Mardi dernier, Libreville a accueilli les rencontres de l’industrie, en présence du vice-président du gouvernement, Hermann Immongault. Cet événement, qui se tient jusqu’au 26 juin à la Chambre de commerce, rassemble les autorités gabonaises, les opérateurs économiques et des partenaires européens pour discuter des défis de l’industrialisation et de la transformation locale.
Au cœur des discussions : la contribution des entreprises européennes à la stratégie de souveraineté productive portée par le gouvernement.

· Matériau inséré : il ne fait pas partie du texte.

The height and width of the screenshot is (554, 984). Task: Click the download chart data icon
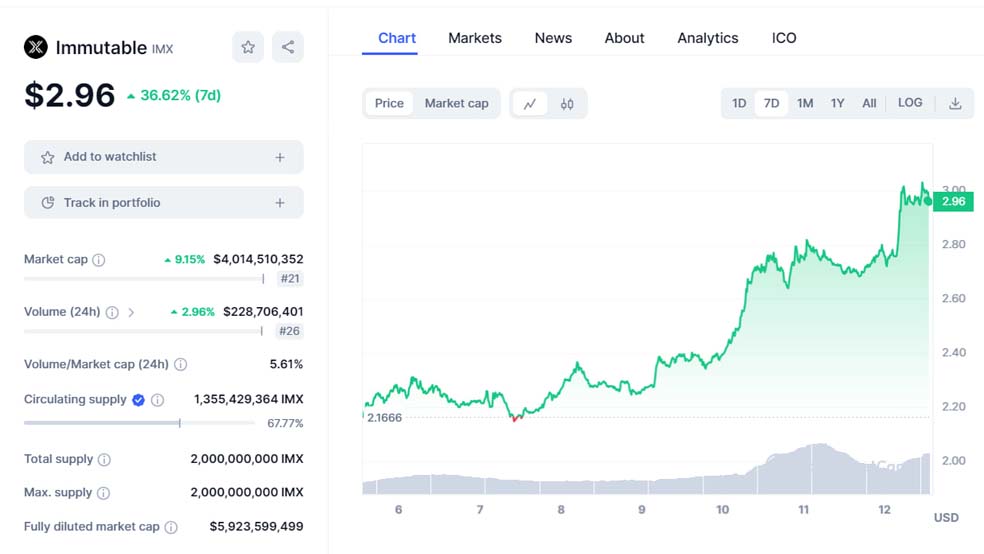(x=955, y=103)
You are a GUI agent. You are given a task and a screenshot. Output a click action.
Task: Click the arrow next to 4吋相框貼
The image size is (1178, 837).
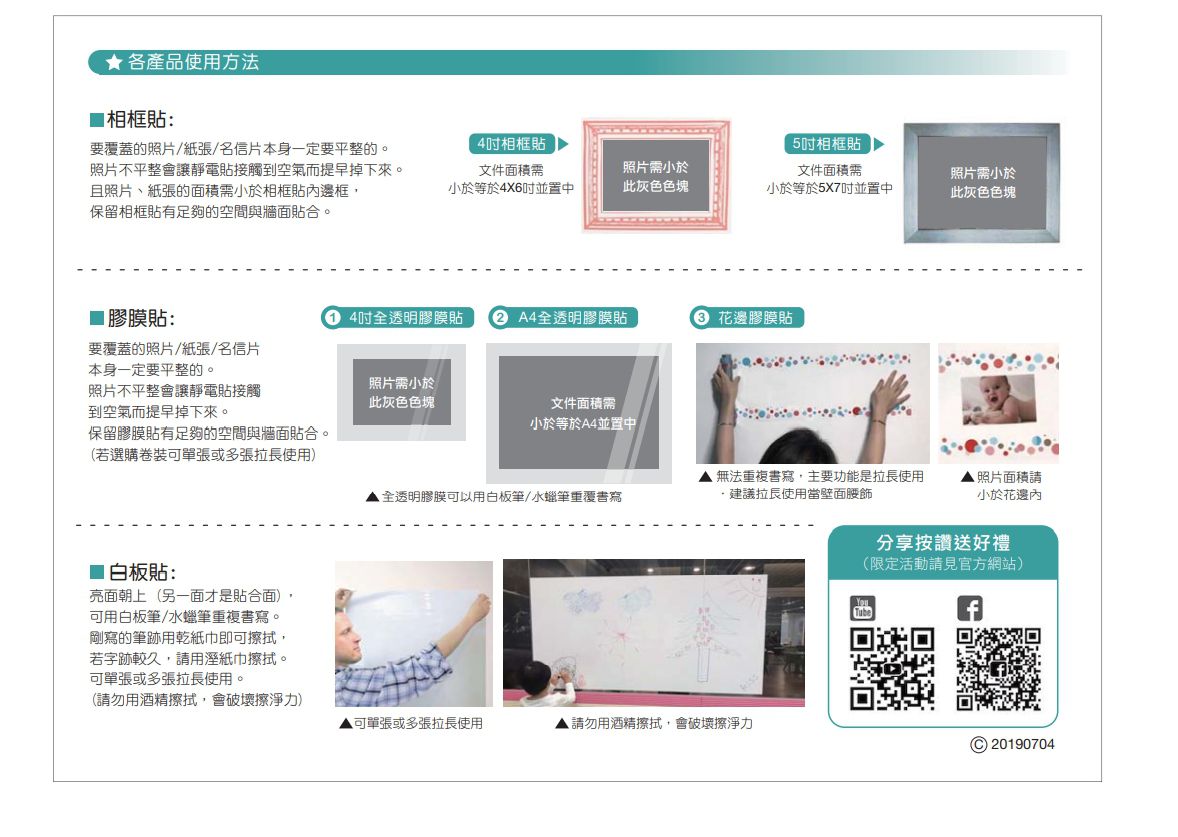pyautogui.click(x=563, y=145)
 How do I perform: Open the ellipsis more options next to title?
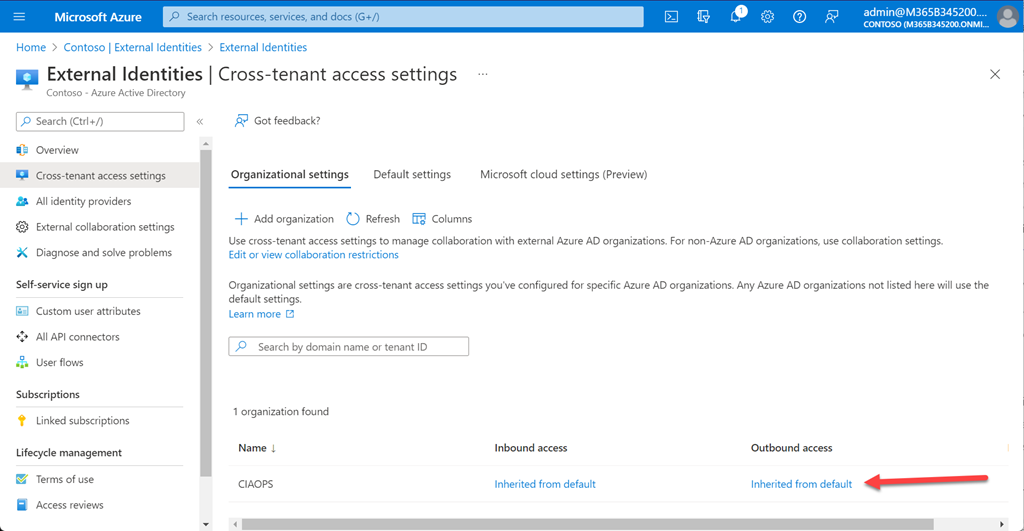pos(483,74)
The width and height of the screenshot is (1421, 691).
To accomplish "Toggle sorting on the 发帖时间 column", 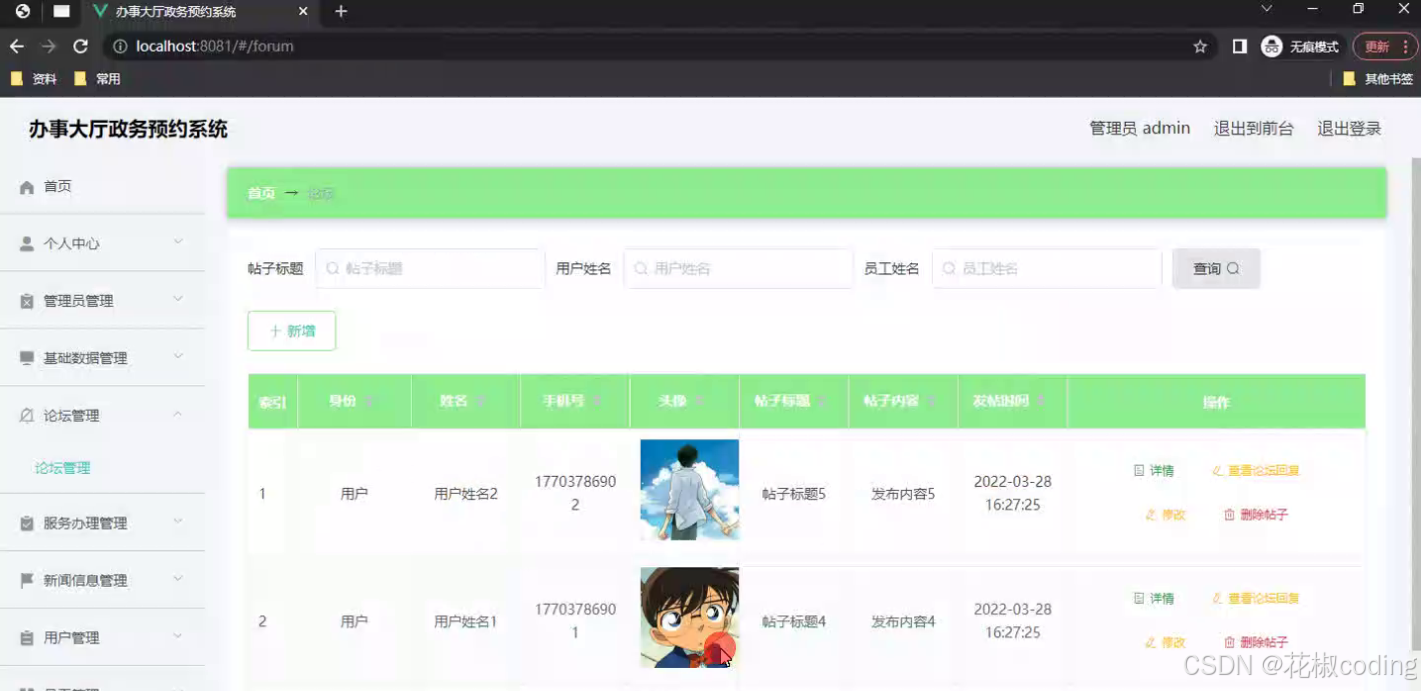I will pyautogui.click(x=1040, y=401).
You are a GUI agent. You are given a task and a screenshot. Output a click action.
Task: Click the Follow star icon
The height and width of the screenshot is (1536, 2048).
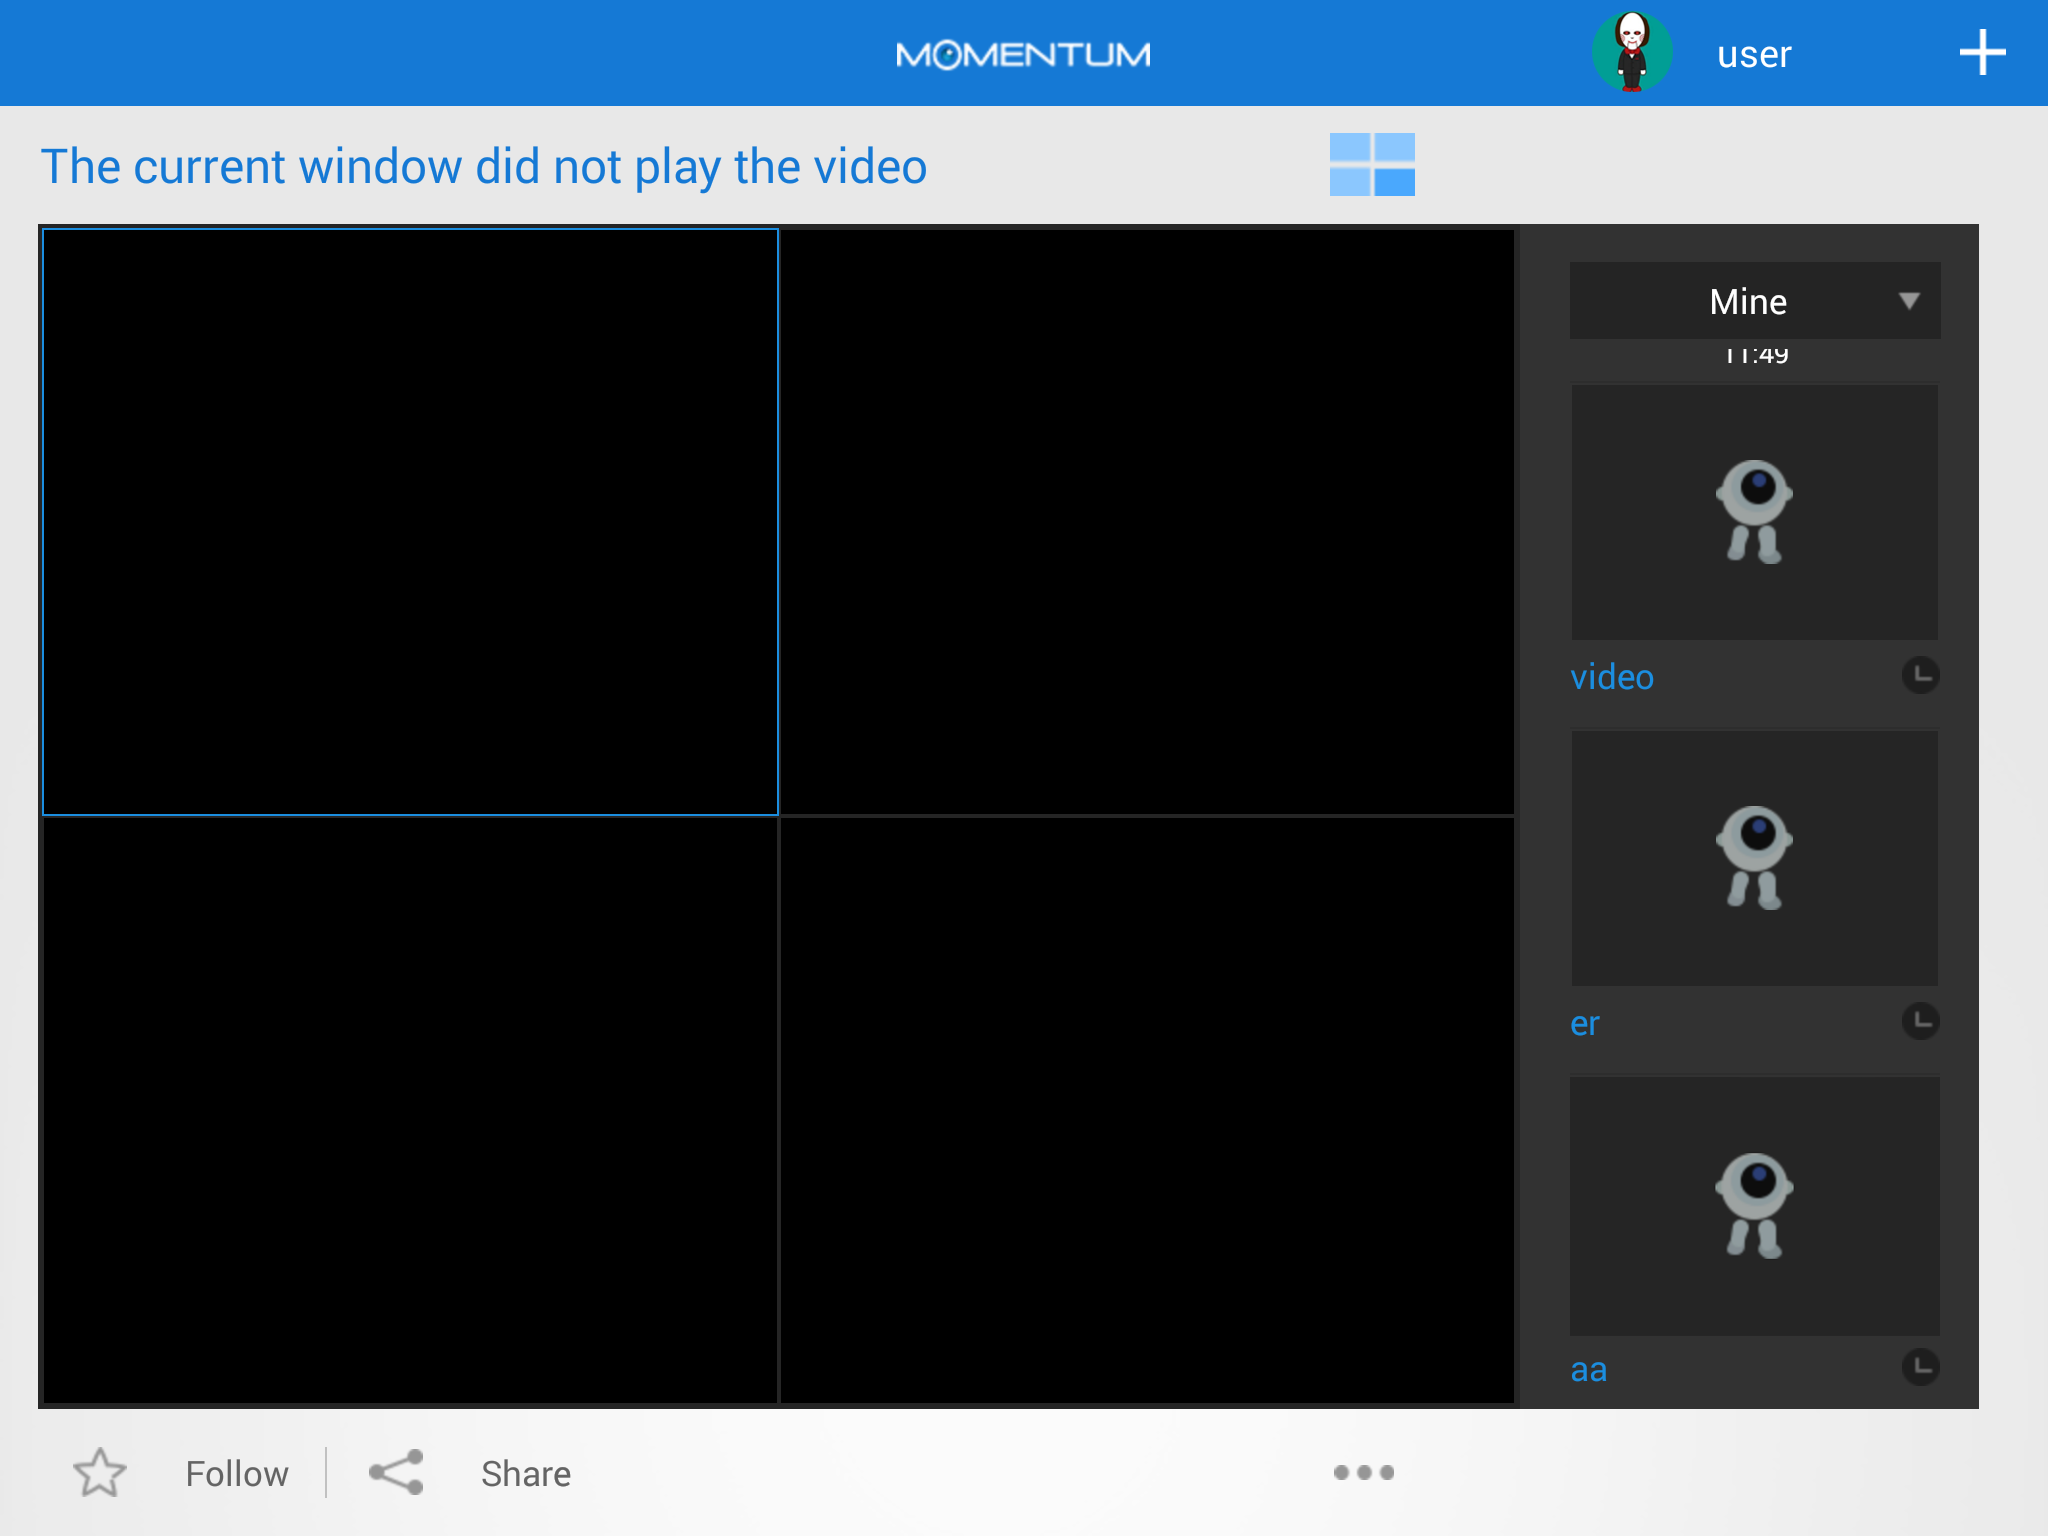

L’ambassadeur de France au Gabon, Fabrice Mauriès, a salué le retour d’une trentaine d’entreprises européennes, notamment dans le secteur de l’énergie, tout en soulignant la nécessité de renforcer l’attractivité du Gabon face à la concurrence internationale.
Le ministre de l’Industrie et de la Transformation locale, Me Lubin Ntoutoume, a réaffirmé l’ambition de faire du Gabon un pays créateur de richesses, d’emplois qualifiés et de savoir-faire, grâce à la transformation de ses ressources naturelles.
Pour Hermann Immongault, cette ambition se concrétise dans le Plan national de croissance et de développement (PNCD). « Cette vision trouve aujourd’hui sa traduction opérationnelle dans le PNCD 2026-2030, qui fait de l’industrialisation, de la transformation locale et de la diversification économique les principaux moteurs de croissance pour les années à venir : 27 000 milliards de francs CFA d’investissement, dont 18 000 milliards provenant de l’industrie », a-t-il déclaré.